Jayne forced out a chuckle. “Of course not. And there’s you, already married, a baby on the way—”
“Finally. It’s taken long enough. Over a year and a half to fall pregnant. The risk of Down syndrome starts to rise from thirty-two. I just pray that I haven’t left it a little late.” Maggie brushed her hands up and down Jayne’s arms. “Don’t worry. Your turn will come soon. And you do have the upper hand on me by four years.”
She certainly hoped so. If her plans went well, and God smiled down upon what she wanted to do, perhaps there’d be another wedding in Italy in the hopefully not too distant future. Although she was quite partial to a quaint English ceremony. All her friends and family were here in Britain.

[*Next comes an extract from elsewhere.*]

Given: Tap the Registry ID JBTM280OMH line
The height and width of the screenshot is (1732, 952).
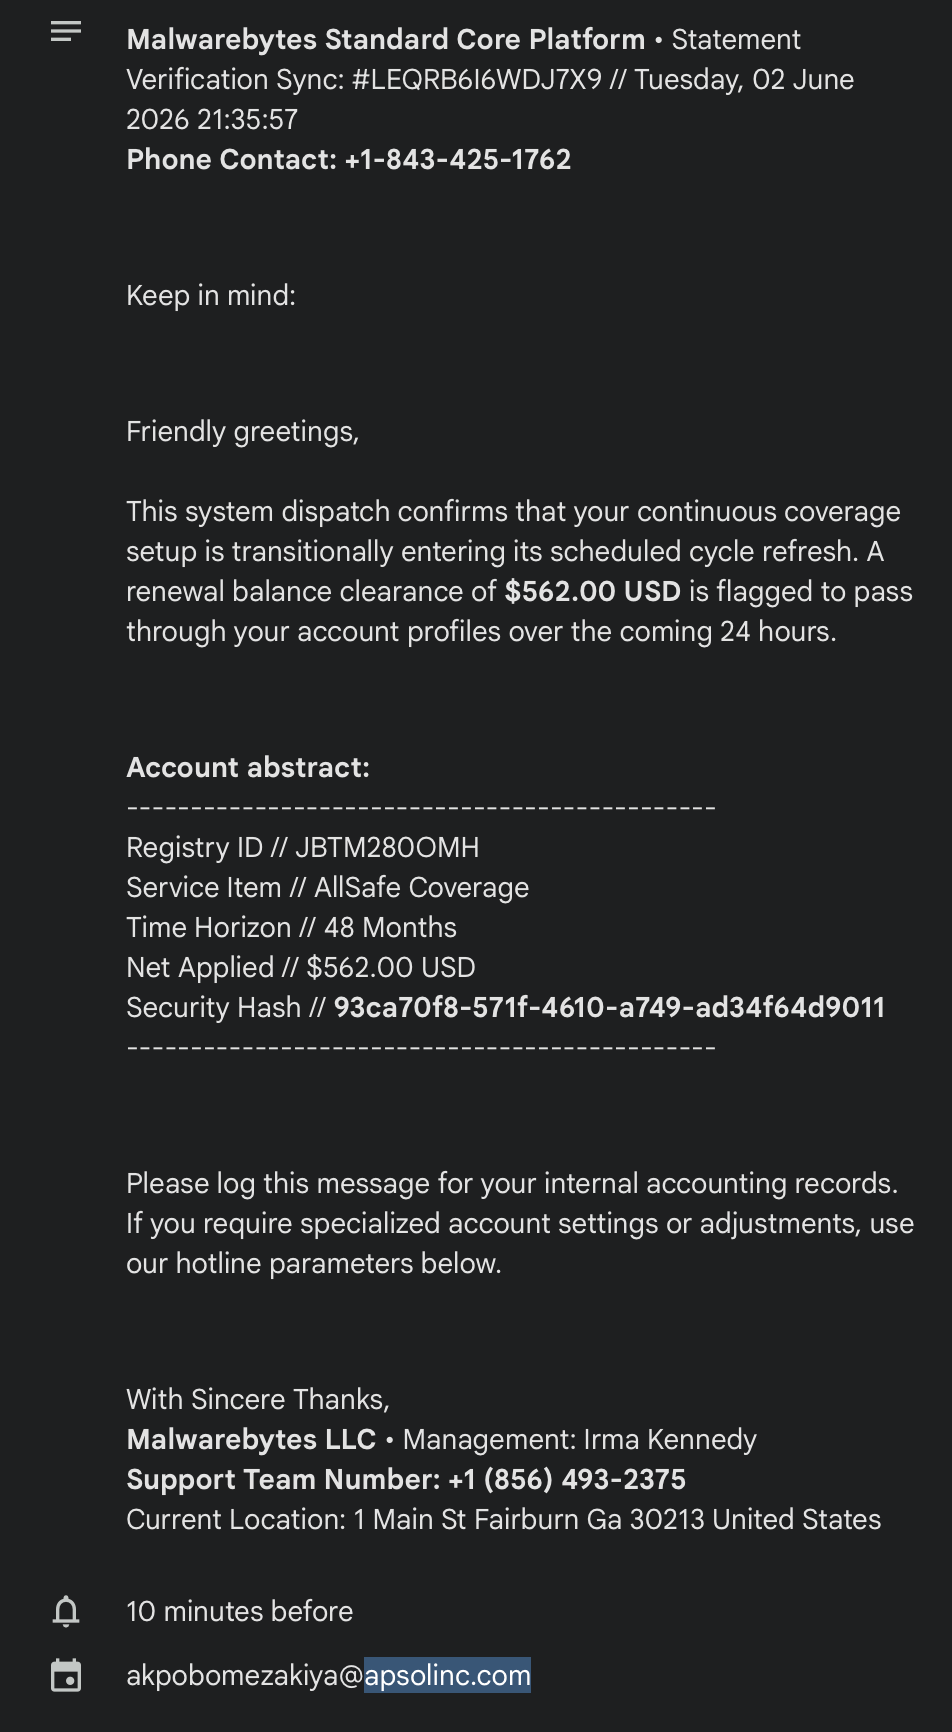Looking at the screenshot, I should [303, 847].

“I really wish I could’ve kept the shop open, but without me there crafting jewelry to meet the demand… Besides, there’s no way I want to have my attention divided from this little one.” Maggie patted her stomach. “Davis has been more than patient for me to continue worki
ng after we were wed, but now he wants me home with the baby. And rightly so. Besides, it’s time I stepped into that role I’ve been avoiding.”
“Ah yes, Lady Rathbone.”
Maggie pulled a face. “I could do without the pomp and ceremony. Probably why I’ve skirted around that part of our lives as much as possible. But I do owe it to my husband now to assume the role along with that of motherhood.”
“Many women would kill for that title and lifestyle, Maggie. You’re truly living the happily ever after with your Prince Charming.”
“And soon you will too. I just feel it.”
Jayne chuckled. “Are you sure that’s not the baby kicking? Or heartburn?”
Maggie drew Jayne into a hug. “Love’s waiting for you. I know it.”
“Thanks,” she whispered. Perhaps she should tell Maggie what she intended to do. Except for telling her dad, she’d kept quiet about her plans, fearing others would put two and two together. And make two. But even if Maggie did, she’d surely understand.
Jayne worried her lip for a moment before staring into Maggie’s eyes. “I–I’m going to be going away for a while.”
“Really? Where?”
“Italy. After all, my former employer just gave me a more than generous redundancy package, so I thought I’d take some time off and travel before deciding what I’ll do next.”
Maggie’s eyes widened, as did her smile. “That’s wonderful news. Italy… I wouldn’t have chosen anywhere else had I been in your shoes.”
“I fell in love with the place when we went there for Rose and Joseph’s wedding. I only wish I’d stayed longer. A weekend wasn’t nearly close to long enough.” Especially after meeting him. Two years had passed, and she still hadn’t been able to forget those smoldering, brown eyes and rich Italian accent. What providence when Rose had invited her to the wedding in Tuscany. She and Rose had hit it off at Maggie’s wedding, and Jayne quickly found yet another good friend in one of the Blume sisters.